Part 8

Naresh menepikan mobil di jalanan yang sepi, tidak banyak lalu lalang kendaraan melintas di sana. Melihat jam di layar multi information display sudah menunjukkan pukul 23.10, kemudian ia beralih menatap Alesha. Sedari tadi gadis itu bungkam. Tampak kesal dan marah, kentara sekali dari wajahnya yang muram.

“Kenapa kamu bilang sama Zenya tentang status kita?” Naresh bertanya dengan suara datar.

Alesha yang sedang memandang keluar jendela, menoleh. “Karena aku bukan babu di apartemenmu yang seenaknya disuruh-suruh. Dia bilang, aku perempuan yang tidak tahu diri, lalu bagaimana dengan dirinya? Statusku jelas istrimu, sedangkan dia? Dia hanya orang asing, tapi gayanya sok bossy!”

“Kamu cemburu padanya?”

“Cemburu? Yang benar saja! Aku justru sangat muak melihat kalian.” Alesha memalingkan wajah lagi. “Daripada denganmu, mending Pak Dion yang tidak kalah tampan darimu,” lanjutnya lagi tanpa menatap Naresh.

Lelaki itu menggeram, mencengkeram stir erat-erat. Ia tidak terima dibandingkan oleh pria yang sudah membuat rahangnya nyeri. “Katakan lagi, Al,” ucapnya dingin.

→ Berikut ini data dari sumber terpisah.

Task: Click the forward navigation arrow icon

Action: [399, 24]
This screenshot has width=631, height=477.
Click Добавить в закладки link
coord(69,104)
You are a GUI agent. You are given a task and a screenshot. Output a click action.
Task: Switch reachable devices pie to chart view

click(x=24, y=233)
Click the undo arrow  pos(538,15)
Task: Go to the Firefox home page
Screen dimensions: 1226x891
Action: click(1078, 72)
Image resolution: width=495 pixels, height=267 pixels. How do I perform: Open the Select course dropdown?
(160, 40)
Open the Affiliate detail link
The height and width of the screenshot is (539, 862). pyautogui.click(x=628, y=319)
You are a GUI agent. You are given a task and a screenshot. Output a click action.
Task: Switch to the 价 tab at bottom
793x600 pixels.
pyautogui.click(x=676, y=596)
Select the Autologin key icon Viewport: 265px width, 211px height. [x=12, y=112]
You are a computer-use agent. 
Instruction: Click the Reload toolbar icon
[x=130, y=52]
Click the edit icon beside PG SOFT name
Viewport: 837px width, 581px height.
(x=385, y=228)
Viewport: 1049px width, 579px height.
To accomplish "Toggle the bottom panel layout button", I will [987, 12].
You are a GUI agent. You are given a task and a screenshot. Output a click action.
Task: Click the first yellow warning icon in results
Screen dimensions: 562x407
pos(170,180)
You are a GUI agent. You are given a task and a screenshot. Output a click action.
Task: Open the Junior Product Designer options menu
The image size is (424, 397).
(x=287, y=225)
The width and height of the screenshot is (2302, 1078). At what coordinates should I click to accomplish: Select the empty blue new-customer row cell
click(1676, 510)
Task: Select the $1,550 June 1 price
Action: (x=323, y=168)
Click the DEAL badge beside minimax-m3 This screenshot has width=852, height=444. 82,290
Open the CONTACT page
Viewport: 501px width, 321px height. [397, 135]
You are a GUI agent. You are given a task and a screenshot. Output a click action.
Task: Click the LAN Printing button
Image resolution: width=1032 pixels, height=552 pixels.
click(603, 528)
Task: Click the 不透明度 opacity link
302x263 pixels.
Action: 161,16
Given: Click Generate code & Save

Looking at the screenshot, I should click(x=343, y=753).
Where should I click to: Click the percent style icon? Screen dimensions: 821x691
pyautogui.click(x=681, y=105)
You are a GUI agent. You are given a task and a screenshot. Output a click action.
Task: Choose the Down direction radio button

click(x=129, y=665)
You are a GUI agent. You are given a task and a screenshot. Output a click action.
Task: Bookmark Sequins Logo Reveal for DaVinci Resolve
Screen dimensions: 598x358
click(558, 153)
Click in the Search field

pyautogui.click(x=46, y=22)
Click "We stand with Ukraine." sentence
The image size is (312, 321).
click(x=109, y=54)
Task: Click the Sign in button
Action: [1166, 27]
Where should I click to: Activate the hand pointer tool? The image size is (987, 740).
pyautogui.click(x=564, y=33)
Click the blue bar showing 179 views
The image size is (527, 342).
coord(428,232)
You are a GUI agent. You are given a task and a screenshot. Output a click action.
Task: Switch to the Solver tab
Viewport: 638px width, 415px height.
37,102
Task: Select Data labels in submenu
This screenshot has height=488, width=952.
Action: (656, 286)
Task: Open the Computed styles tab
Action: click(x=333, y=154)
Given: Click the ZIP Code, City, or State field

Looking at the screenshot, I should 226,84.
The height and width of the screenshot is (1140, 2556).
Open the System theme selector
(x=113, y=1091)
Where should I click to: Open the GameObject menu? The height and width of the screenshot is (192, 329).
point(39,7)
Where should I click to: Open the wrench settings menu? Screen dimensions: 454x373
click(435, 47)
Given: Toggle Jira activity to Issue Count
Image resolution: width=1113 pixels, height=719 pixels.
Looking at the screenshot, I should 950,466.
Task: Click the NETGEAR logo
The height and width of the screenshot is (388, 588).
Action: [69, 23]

“Apa?” Alesha menoleh sekilas ke arah Naresh.

“Kamu membandingkanku dengan pria tadi.” Rasa panas langsung menjalar ke seluruh tubuh Naresh. Rasanya seperti terbakar, tetapi tidak berapi. Sial! Kenapa justru dirinya yang tersulut cemburu?

Alesha menatap Naresh, melemparkan tatapan menantang.

“Iya, Pak Dion lebih tampan dan lebih pengertian daripada dirimu. Dia lebih dewasa, tidak temperamen, dan mau mendengarkan semua penjelasan atas kesalahanku. Tidak seperti dirimu, Naresh! Kamu itu pria pengecut yang menghindar dari masalah tanpa mau menyelesaikannya. Kamu pria paling berengsek yang pernah aku kenal! Sialnya, aku pernah jatuh cinta kepadamu. Aku sangat-sangat membencimu! Kenapa kamu harus hadir di kehidupanku lagi?! Kenapa? Aku ingin jauh darimu, kenapa kamu harus kembali?!” Luruh sudah pertahanannya. Unek-unek yang selama ini disimpan, akhirnya bisa ia keluarkan.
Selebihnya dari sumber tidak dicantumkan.